▸ Records to process:
######
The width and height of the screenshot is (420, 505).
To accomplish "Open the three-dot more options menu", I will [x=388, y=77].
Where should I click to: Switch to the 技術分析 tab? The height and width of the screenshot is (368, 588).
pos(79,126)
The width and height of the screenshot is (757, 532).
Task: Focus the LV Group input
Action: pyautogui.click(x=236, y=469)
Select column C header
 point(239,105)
######
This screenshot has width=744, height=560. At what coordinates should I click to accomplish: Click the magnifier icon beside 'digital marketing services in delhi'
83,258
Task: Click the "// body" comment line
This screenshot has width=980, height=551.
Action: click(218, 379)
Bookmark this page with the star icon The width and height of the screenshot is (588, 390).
######
▸ Task prompt: Would you retype the lines above from the one with "Task: Click the" down to the one with "Bookmark this page", word for word, both ends included and no other lines?

▸ Task response:
Task: Click the "// body" comment line
This screenshot has width=980, height=551.
Action: click(218, 379)
Bookmark this page with the star icon The width and height of the screenshot is (588, 390).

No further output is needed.